How Do You Build a Successful Team?

Though many of us resist the idea, greater things can be accomplished by teams than by individuals.  Often we feel it's easier to do it ourselves due to the effort it takes to ask for help or to instruct others.  We lose the feeling of our own importance spreading the work around. It takes effort and leadership to determine how best to accomplish our goals, and only by forming effective teams can exceptional goals be accomplished.

When forming our teams, most times they have been assembled by chance and not by a deliberate effort of selection. We select those already closest to us in our work environments or those who act and think like us or those with whom we are most comfortable working with. Instead, we should be selecting members with diverse strengths, strengths we don't possess ourselves, to maximize the team.

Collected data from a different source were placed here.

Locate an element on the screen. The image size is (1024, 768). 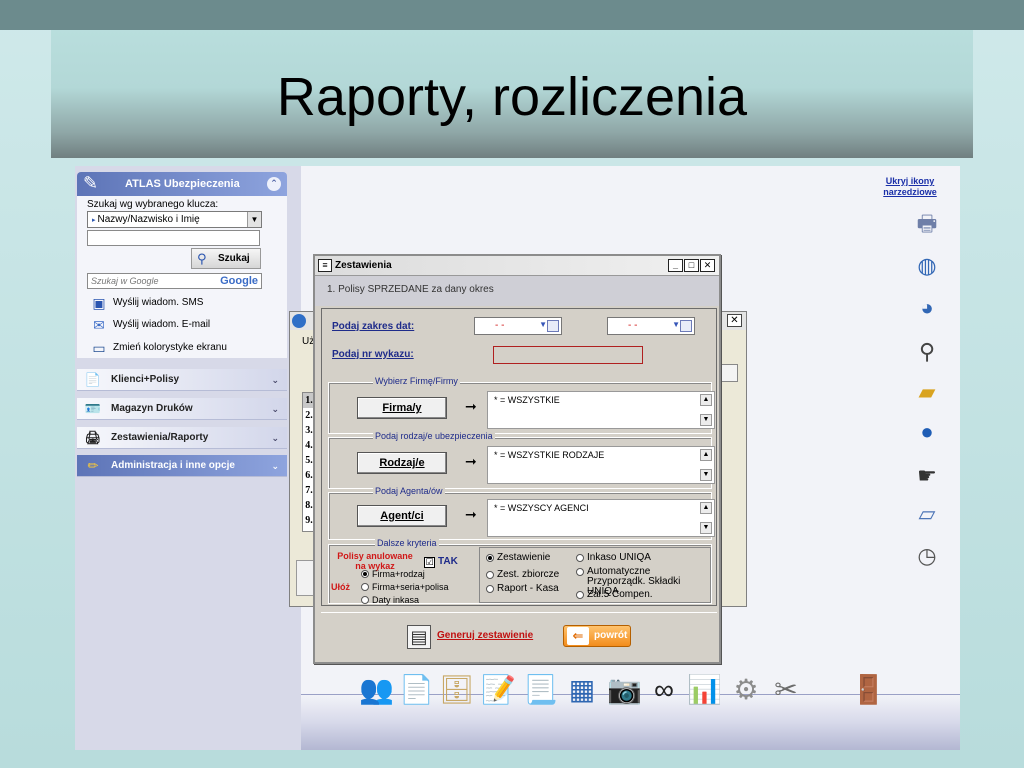
back-button: ⇐ powrót is located at coordinates (597, 636).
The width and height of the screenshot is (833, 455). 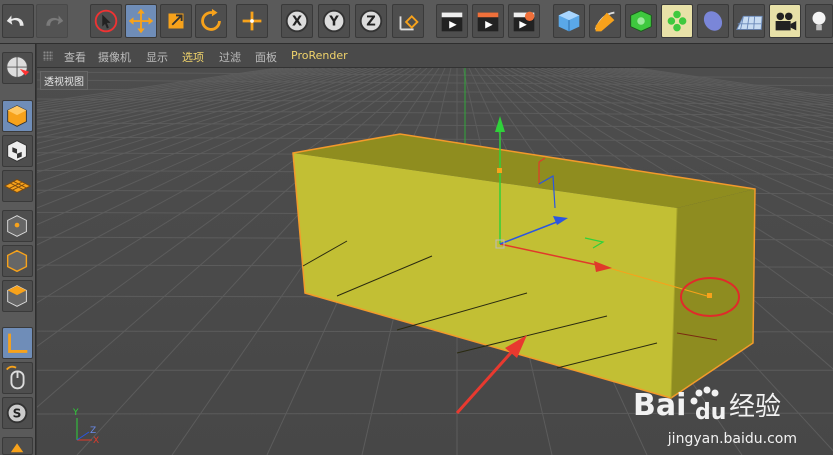 I want to click on model-mode-button, so click(x=18, y=116).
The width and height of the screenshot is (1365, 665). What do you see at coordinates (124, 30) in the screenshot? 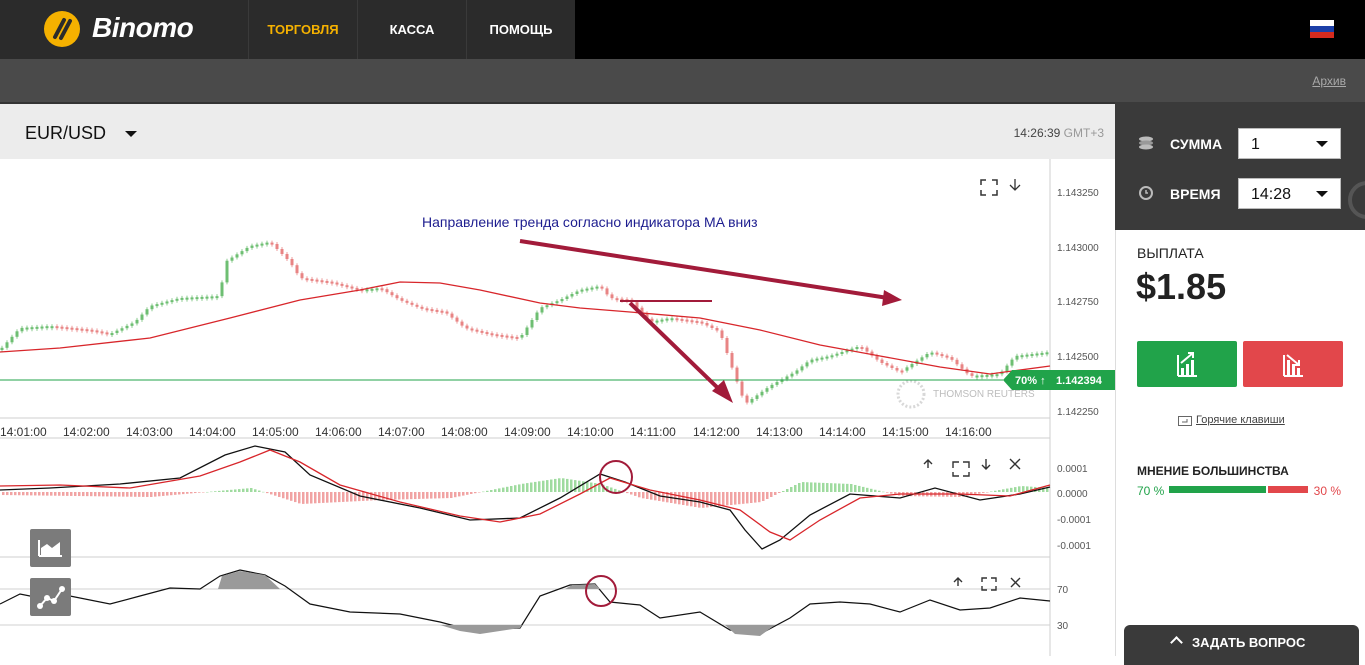
I see `logo: Binomo` at bounding box center [124, 30].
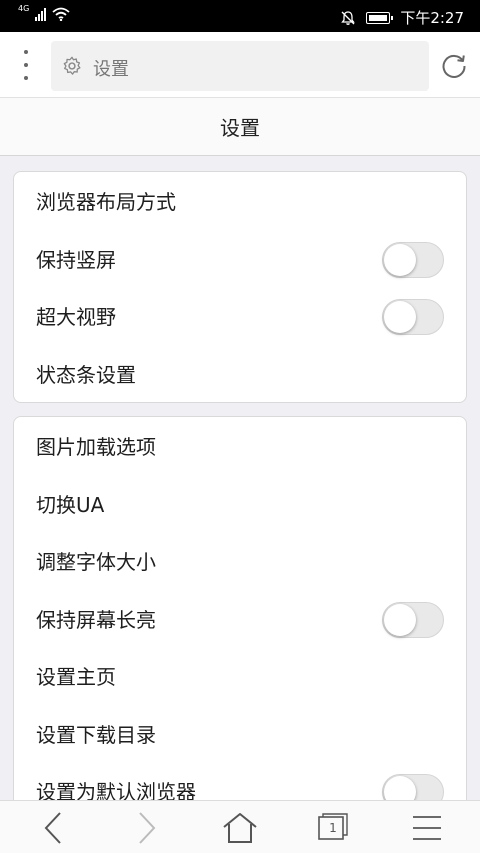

According to Tom Rath and Barry Conchie, in their book Strengths Based Leadership, the most effective teams are well rounded, possessing one of each of the following four leadership traits:

  1. Executors: force within the team to implement the actions required to accomplish goals
  2. Influencers: persuade team members and those outside the team to make decisions leading to successful outcomes
  3. Relationship Builders: focused to build confidence by encouragement and creating positivity
  4. Strategic Thinkers: focus and guide the team to the future vision

The Oakland A's manager Billy Beane faced major league teams, who outspent the A’s on individual talent by up to three times his available resources. With help, he deliberately assembled a team filled with overlooked, individual players. They each had a specific talent that when combined as a cohesive team produced grand results. Though sports analogies are usually the easiest to identify, we can apply these team building ideas to our own professions. Another successful sports leader had the same idea years before.

"The secret is to work less as individuals and more as a team. As a coach, I play not my eleven best, but my best eleven."
- Knute Rockne, Notre Dame Head Football Coach, 1918-1930.